ESPN reported that MLB sued Anthony Bosch. According to the news agency, MLB accused Anthony Bosch of scheming to provide banned performance-enhancing drugs to players in violation of their contracts. Being a lawyer and a baseball agent, let’s just say this issue is intriguing and likely frivolous for the following reasons.
First, there is a legal term called “standing.” Standing means a party has a right to make a legal claim or seek judicial enforcement of a duty or right. Accusing a person of scheming is one thing, but suing them because you have a right is another. It is the opinion of this baseball agent and lawyer that this case will turn into very little without showing MLB had standing. Thus, the fact MLB sued Anthony Bosch is likely being used for other reasons – like obtaining a “list” of major league baseball players. None the less, it is frivolous.
Second, the issue specific to Anthony Bosch is more likely to be an issue between him and a regulated health agency or licensing agency. In other words, it isn’t illegal to sell or advise persons on drugs (provided you have a license to offer this type of opinion). A baseball player seeking a legal drug or digestible food product is not an issue; even if the legal drug or digestible food product is specifically identified within a Collective Bargaining Agreement is certainly not an issue assuming it complies with regulatory concerns. In other words, just because Major League Baseball states a drug is banned according to a Collective Bargaining Agreement on its face does not support a cause of action in a court of law. Thus, if MLB sued Anthony Bosch for reasons related to health and regulatory concerns, doing so is not a cause of action.

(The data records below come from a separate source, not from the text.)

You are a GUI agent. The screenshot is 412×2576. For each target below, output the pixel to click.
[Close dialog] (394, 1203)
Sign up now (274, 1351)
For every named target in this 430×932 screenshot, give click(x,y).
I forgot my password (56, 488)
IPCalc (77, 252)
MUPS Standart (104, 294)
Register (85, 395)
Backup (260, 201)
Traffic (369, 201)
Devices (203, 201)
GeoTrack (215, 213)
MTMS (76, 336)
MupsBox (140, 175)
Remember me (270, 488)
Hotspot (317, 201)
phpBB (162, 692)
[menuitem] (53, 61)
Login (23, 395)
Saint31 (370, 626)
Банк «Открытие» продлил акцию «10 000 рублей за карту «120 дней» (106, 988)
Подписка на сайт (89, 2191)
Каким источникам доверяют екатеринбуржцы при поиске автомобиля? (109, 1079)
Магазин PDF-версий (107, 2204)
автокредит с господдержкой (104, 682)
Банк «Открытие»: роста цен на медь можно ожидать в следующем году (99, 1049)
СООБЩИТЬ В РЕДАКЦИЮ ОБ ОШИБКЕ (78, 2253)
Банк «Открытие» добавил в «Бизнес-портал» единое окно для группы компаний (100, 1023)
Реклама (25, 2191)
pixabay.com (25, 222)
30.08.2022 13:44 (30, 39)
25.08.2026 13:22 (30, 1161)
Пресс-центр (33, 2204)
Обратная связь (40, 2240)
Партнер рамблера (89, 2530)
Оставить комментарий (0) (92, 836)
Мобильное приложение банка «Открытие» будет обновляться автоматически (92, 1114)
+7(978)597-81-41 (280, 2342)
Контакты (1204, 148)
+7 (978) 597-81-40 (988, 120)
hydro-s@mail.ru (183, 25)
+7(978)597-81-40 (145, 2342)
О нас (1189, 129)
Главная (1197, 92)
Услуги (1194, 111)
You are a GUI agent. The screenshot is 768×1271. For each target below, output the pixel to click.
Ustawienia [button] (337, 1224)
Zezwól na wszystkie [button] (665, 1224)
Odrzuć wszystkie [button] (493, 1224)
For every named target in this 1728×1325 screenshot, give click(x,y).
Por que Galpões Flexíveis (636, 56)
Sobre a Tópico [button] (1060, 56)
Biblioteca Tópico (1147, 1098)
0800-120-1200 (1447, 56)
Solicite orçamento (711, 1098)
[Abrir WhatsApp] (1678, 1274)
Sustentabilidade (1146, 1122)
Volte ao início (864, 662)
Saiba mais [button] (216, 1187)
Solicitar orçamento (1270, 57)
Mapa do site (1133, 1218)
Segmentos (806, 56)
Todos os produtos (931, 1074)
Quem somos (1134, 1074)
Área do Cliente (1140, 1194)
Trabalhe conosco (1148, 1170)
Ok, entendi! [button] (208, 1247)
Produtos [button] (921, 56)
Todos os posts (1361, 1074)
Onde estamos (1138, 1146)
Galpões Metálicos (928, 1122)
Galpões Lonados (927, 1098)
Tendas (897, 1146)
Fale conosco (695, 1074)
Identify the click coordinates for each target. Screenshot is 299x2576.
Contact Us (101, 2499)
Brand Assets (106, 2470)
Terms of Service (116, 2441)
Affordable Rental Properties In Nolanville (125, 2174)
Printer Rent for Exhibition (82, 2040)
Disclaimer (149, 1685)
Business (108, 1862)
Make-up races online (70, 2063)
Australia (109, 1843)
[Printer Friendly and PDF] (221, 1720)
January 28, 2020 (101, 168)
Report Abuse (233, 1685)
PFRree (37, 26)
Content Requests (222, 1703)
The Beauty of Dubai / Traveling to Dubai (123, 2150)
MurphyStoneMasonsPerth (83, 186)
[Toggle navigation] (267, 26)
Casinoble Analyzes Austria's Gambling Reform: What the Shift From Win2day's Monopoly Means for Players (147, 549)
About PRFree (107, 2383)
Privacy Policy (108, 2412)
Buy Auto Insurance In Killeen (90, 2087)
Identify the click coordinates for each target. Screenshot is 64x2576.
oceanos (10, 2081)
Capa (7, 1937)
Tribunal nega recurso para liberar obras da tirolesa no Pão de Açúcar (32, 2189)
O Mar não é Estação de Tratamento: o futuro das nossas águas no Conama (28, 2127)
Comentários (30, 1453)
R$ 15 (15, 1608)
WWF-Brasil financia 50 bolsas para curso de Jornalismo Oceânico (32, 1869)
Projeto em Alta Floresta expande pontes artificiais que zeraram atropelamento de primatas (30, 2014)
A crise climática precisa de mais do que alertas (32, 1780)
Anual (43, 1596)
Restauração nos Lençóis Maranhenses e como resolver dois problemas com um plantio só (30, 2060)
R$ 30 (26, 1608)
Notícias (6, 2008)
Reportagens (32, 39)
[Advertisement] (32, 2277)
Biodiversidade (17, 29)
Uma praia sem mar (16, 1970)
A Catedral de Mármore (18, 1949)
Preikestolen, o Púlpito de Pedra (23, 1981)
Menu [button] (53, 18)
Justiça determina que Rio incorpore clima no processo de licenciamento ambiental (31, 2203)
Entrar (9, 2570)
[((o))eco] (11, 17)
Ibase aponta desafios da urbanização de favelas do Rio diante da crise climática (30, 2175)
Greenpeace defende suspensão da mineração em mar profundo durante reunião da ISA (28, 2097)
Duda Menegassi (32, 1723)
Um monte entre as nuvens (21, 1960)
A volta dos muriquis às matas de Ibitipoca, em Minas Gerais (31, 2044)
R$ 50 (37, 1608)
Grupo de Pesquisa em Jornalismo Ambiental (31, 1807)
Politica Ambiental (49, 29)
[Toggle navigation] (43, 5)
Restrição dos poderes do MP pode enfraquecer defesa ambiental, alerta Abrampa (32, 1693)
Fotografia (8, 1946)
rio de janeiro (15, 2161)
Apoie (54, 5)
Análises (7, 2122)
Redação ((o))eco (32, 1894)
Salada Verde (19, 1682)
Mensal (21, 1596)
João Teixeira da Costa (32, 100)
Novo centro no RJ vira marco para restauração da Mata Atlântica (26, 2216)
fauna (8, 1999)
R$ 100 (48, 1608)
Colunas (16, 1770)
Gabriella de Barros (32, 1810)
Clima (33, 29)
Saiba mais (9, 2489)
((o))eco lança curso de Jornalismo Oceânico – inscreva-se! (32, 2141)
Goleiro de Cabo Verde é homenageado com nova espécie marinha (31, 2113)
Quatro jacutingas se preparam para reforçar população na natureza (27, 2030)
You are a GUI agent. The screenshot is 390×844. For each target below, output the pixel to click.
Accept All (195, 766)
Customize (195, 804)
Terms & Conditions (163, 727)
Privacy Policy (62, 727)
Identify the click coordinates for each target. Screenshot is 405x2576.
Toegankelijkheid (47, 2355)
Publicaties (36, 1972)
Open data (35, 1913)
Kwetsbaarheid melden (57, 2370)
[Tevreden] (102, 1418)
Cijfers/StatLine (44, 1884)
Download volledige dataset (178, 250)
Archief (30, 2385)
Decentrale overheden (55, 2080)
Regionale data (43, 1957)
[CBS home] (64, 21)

Third, accusing another person of “scheming” is not a cause of action nor does it appear to support damages. In other words, having a valid cause of action is one thing – but there has to be actual “damages” in order to sue another person or entity. What would the damages possibly be? Of course, it is extremely probable a current or past baseball player has a legal cause of action against Anthony Bosch (defamation, fiduciary responsibility, professional responsibility, etc.), but what damages did MLB suffer? The fact a baseball player suffered damages does not translate into MLB suffering damages. Thus, if MLB sued Anthony Bosch, it is likely going to be an uphill battle for the simple reason MLB didn’t suffer damages.
It is the opinion of this baseball agent that the fact MLB sued Anthony Bosch is not a “game changer” as suggested by ESPN. This is true because the suit is likely frivolous for lack of standing, lack of a legitimate legal cause of action, and if there was a cause of action the claim likely doesn’t support damages.